**** Raw records

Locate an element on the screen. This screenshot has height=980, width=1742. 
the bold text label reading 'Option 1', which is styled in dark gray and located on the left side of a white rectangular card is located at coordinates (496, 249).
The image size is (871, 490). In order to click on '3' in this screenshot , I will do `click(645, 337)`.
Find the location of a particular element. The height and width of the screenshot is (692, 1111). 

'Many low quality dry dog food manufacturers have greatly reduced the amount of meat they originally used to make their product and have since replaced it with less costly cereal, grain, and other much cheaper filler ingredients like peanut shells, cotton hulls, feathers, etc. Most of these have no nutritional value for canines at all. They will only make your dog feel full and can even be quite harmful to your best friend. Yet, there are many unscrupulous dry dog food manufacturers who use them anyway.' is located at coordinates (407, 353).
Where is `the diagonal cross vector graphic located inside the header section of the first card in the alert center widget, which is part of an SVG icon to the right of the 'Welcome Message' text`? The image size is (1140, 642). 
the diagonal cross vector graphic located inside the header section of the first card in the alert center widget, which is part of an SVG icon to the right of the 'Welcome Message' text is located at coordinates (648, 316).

********
**** Raw records

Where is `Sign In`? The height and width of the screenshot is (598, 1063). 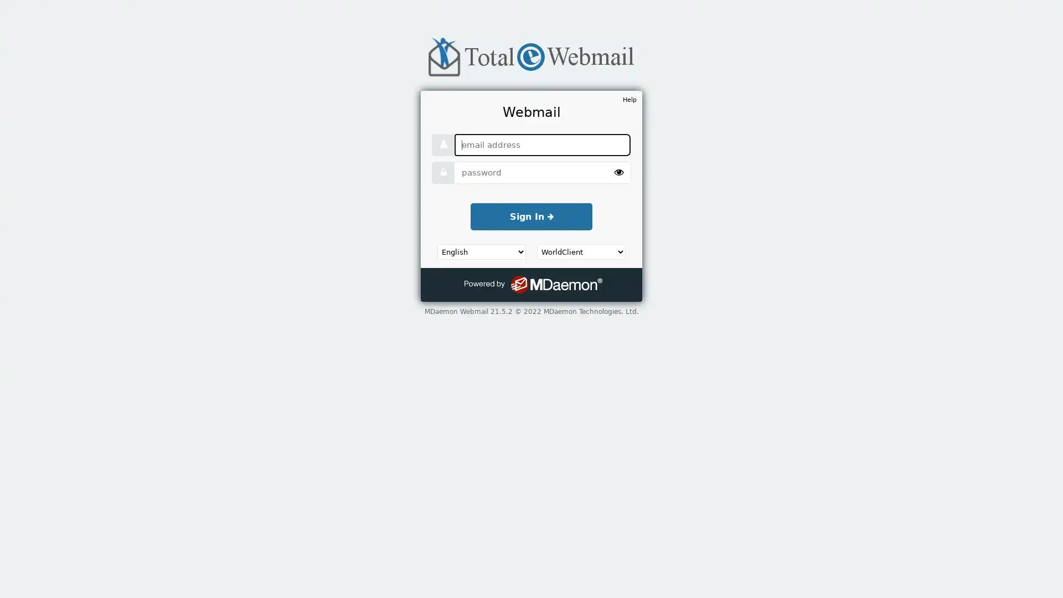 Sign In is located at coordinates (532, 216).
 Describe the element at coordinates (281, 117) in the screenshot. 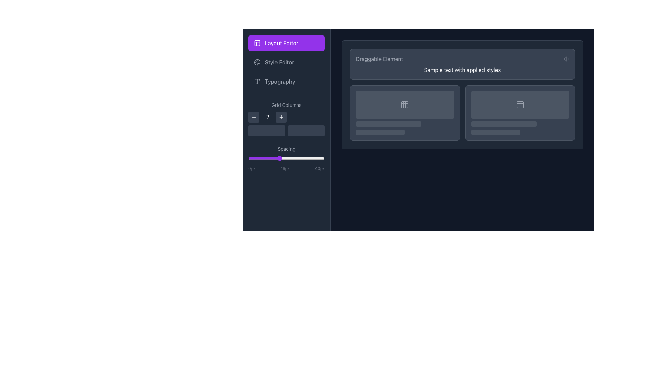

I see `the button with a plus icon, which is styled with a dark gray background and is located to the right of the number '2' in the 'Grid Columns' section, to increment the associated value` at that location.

********

→ Stated problem
Please rewrite the entries from the line with "Locate an element" to the line with "coordinates (407, 353).", using "screen capture" in place of "screenshot" and leaving everything else unchanged.

→ Complete answer
Locate an element on the screen. This screen capture has height=980, width=1742. 
the bold text label reading 'Option 1', which is styled in dark gray and located on the left side of a white rectangular card is located at coordinates (496, 249).
The image size is (871, 490). In order to click on '3' in this screen capture , I will do `click(645, 337)`.
Find the location of a particular element. The height and width of the screen capture is (692, 1111). 

'Many low quality dry dog food manufacturers have greatly reduced the amount of meat they originally used to make their product and have since replaced it with less costly cereal, grain, and other much cheaper filler ingredients like peanut shells, cotton hulls, feathers, etc. Most of these have no nutritional value for canines at all. They will only make your dog feel full and can even be quite harmful to your best friend. Yet, there are many unscrupulous dry dog food manufacturers who use them anyway.' is located at coordinates (407, 353).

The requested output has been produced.